## EXERCISE BRIEF:
For this exercise, restate every line below word for word and drop the images.

## EXTRACTED DATA:
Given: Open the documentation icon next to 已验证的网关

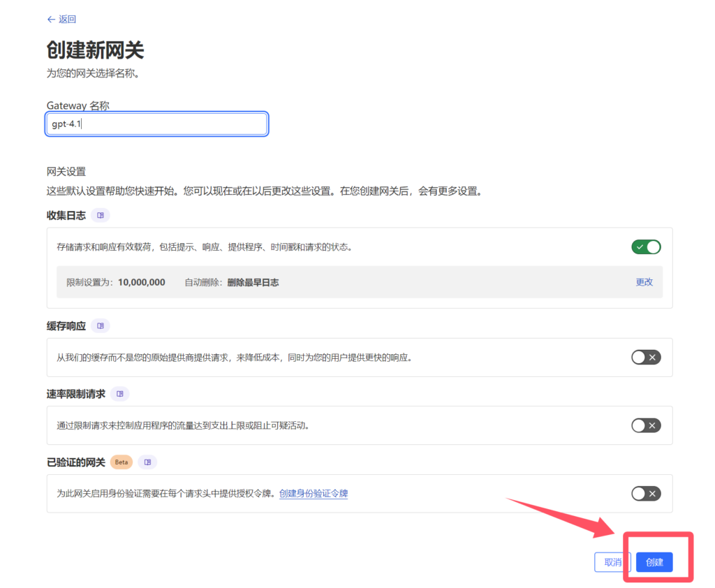Looking at the screenshot, I should [x=148, y=462].
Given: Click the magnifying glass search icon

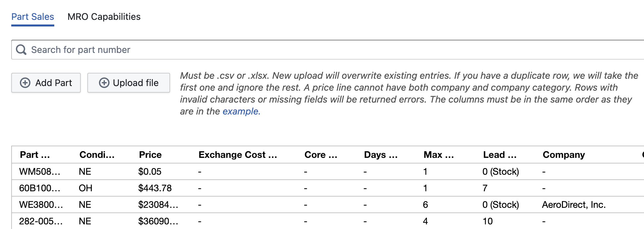Looking at the screenshot, I should pyautogui.click(x=21, y=50).
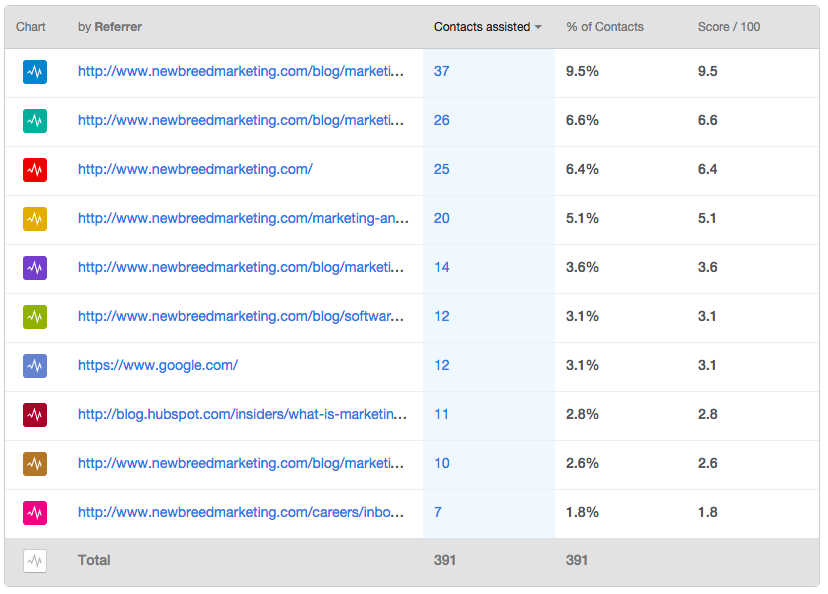Click the Score / 100 column header
Screen dimensions: 828x594
coord(728,27)
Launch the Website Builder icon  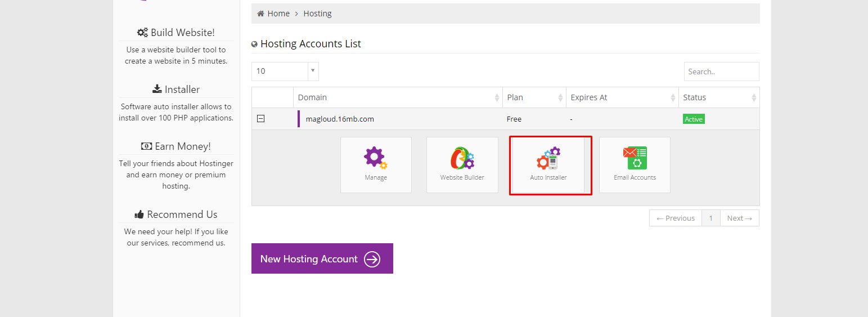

## SOLUTION:
Given: Open the documentation icon next to 已验证的网关

Looking at the screenshot, I should [x=148, y=462].
Given: Click the magnifying glass search icon

Looking at the screenshot, I should pyautogui.click(x=21, y=50).
Click the Score / 100 column header
Screen dimensions: 828x594
coord(728,27)
Launch the Website Builder icon  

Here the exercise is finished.